- **TASK**: Retype, word for word, each line between the lines holding "You are a computer-use agent." and "Viewport: 728px width, 588px", inclusive, and leave the rest of the data alone.

- **RECORD EXCERPTS**:

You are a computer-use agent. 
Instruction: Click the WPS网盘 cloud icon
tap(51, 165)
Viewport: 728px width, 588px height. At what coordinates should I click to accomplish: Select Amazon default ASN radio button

==

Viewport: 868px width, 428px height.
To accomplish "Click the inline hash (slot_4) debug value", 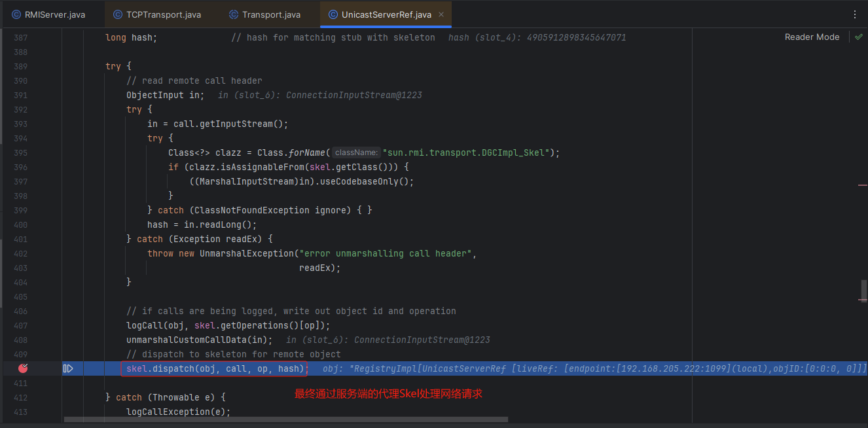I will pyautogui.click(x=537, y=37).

--

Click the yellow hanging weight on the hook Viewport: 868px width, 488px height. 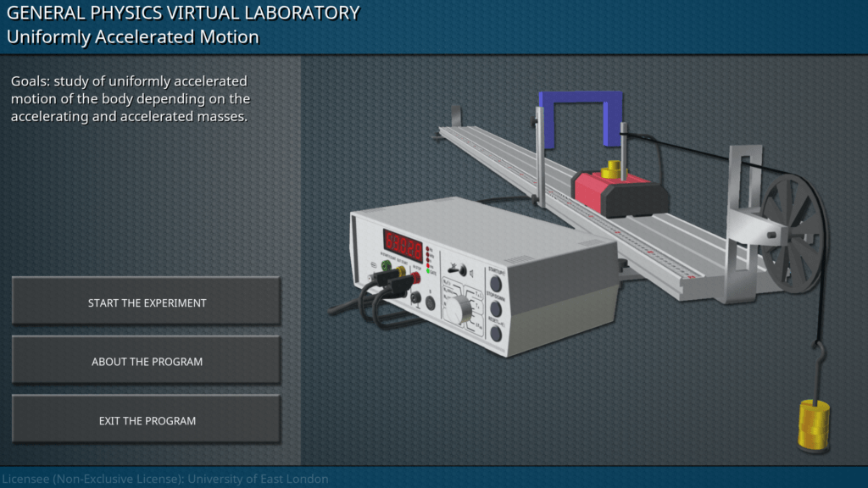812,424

- **EXERCISE ANSWER**:
You are a computer-use agent. 
Instruction: Click the WPS网盘 cloud icon
tap(51, 165)
Viewport: 728px width, 588px height. At what coordinates should I click to accomplish: Select Amazon default ASN radio button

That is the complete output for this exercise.